# Why I am happy that the 5D3 shows almost no new video impovements



## kkoster (Feb 23, 2012)

From the suggested specs, it would seem that there has been almost no improvements/benefits to the video element of the new 5D3/X about to be announced shortly.

There seems to have been no improvement with regards to: Moire, aliasing, rolling shutter, higher frame rates - In fact it would seem pretty much the same standard as the trusty 5D2.

Videographers who purchased the 5D2 for its video capabilities and not to use it for stills will probably be content to leave the 5D3/x completely alone and save a fortune by sticking with the 5D2. I know I will.

An extra CF card slot won't tempt me, that's for sure. I just hope for Canon's sake that there's a lot of photographers out there wanting to buy it!


----------



## Lyra Video Productions (Feb 23, 2012)

Where have you seen that Canon hasn't improved all these things? Are there other rumors out there I haven't seen? Please post link if there are. Thanks.


----------



## daveswan (Feb 23, 2012)

We don't really *know* anything beyond rumors.

I've heard "Best video of any DSLR", well I hope so, perhaps even better than the 1Dx, no moire, aliasing or other nasties and a nice robust gradeable codec, 100+ mbps I-Frame 10 bit 4:2:2 or better.


----------



## kkoster (Feb 23, 2012)

I've had a guy at Canon privately tell me that their DSLRs will always be photo-first and video-second and not to expect anything even close to C-300 quality with the new 5DX coming out. Sure, that may sound obvious enough and you may answer, 'Of course,' but I suppose I'd raised my hopes too high for Canon continuing to champion at least one of their DSLR range toward a video-premiere league in answer the rallying cry of videographers and filmmakers the world over.

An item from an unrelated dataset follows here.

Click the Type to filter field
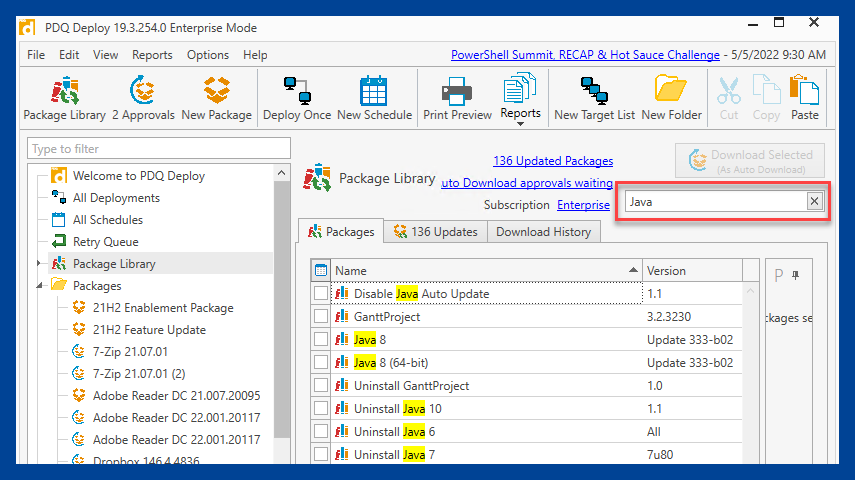 pyautogui.click(x=159, y=148)
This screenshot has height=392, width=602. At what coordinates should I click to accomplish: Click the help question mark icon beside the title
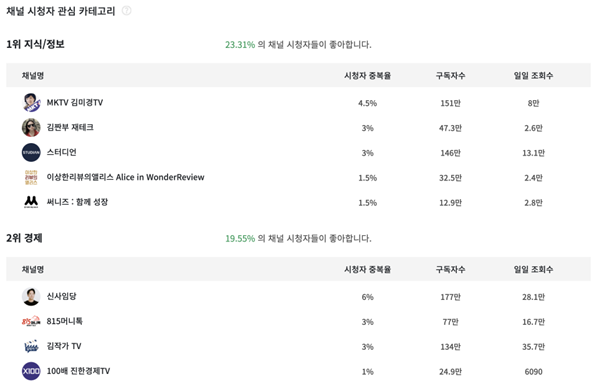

Is this Canon saying, if you want serious filmic-quality video, go with the C-300, or shutup?!


----------



## LetTheRightLensIn (Feb 23, 2012)

kkoster said:


> From the suggested specs, it would seem that there has been almost no improvements/benefits to the video element of the new 5D3/X about to be announced shortly.
> 
> There seems to have been no improvement with regards to: Moire, aliasing, rolling shutter, higher frame rates - In fact it would seem pretty much the same standard as the trusty 5D2.
> 
> ...



What??

The mere fact it has only 22MP might well mean it has tons of video improvements.
And what do you think Digic 5+ is all about?

Of course it will fix the moire/aliasing/low resolution issues.


----------



## DavidRiesenberg (Feb 23, 2012)

kkoster said:


> I've had a guy at Canon privately tell me that their DSLRs will always be photo-first and video-second and not to expect anything even close to C-300 quality with the new 5DX coming out. Sure, that may sound obvious enough and you may answer, 'Of course,' but I suppose I'd raised my hopes too high for Canon continuing to champion at least one of their DSLR range toward a video-premiere league in answer the rallying cry of videographers and filmmakers the world over.
> 
> Is this Canon saying, if you want serious filmic-quality video, go with the C-300, or shutup?!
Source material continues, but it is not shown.